America’s AI leadership requires that our government institutions have access to the most capable, secure AI tools available,” said Anthropic chief executive Dario Amodei. “By offering expanded Claude access across all three branches of government, we’re helping the federal workforce leverage frontier AI capabilities.”

The GSA’s Federal Acquisition Service commissioner, Josh Gruenbaum, said affordability would speed adoption. “The price is going to help uptake from agencies happen that much quicker,” he noted.

Claude has already been deployed in select agencies, including the Department of Defense, and is approved under the FedRAMP High security standard. The government recently added Anthropic’s Claude, OpenAI’s ChatGPT, and Google’s Gemini to its Multiple Award Schedule, making them official suppliers for AI procurement.

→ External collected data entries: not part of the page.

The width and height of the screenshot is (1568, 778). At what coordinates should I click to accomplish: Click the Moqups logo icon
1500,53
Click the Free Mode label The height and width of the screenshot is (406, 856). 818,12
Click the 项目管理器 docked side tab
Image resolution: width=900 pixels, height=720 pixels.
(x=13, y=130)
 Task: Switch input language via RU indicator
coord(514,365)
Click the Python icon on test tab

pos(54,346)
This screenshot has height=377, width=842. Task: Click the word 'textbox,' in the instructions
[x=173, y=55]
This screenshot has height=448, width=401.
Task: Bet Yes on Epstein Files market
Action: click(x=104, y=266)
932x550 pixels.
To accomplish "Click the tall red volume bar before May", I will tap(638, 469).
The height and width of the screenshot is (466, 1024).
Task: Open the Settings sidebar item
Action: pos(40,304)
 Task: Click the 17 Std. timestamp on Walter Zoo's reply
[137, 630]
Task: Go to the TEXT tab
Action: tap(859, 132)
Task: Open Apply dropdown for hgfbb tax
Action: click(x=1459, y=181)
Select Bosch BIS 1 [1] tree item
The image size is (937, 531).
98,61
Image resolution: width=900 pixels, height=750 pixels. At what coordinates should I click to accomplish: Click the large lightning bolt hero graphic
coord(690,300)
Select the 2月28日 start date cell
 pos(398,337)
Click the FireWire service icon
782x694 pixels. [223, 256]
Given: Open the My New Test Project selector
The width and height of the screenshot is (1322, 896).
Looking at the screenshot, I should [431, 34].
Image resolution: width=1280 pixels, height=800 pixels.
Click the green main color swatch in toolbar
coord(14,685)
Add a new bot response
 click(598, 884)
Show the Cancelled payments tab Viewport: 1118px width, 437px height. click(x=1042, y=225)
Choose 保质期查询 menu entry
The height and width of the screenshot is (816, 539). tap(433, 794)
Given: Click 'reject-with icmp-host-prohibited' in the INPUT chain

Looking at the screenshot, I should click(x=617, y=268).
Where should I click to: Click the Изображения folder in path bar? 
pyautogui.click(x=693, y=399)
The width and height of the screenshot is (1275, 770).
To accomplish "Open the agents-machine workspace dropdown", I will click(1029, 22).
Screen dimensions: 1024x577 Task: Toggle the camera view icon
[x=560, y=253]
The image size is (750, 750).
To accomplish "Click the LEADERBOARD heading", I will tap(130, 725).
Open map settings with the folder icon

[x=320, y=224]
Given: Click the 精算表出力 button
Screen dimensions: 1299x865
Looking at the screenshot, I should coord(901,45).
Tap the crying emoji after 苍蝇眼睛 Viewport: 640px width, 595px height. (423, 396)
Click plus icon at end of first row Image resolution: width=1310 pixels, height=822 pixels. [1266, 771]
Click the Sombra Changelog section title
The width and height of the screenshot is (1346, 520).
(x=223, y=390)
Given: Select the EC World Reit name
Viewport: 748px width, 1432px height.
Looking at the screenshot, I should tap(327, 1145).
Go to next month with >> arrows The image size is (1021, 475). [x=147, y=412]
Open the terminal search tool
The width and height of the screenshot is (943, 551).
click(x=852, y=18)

Tech giants see little direct profit from such low-cost agreements. However, they gain valuable insight into how AI is applied in high-value government use cases, intelligence that could change future enterprise products or renewals once the current deals expire.

Discussions are ongoing with other providers, including Meta’s Llama, Elon Musk’s xAI’s Grok, and smaller niche AI platforms. Google is also reportedly negotiating a similar offer for its Gemini chatbot.

The approval process comes against a political backdrop. The White House has pledged to block AI systems found to have “partisan bias or ideological agendas” from doing business with the federal government. 

Critics of existing models, including some of former President Donald Trump’s allies, have claimed that tools such as ChatGPT and Gemini lean towards liberal viewpoints.

Government officials have stressed that approval for procurement does not indicate preference for any particular platform and that all approved models remain subject to ongoing bias reviews.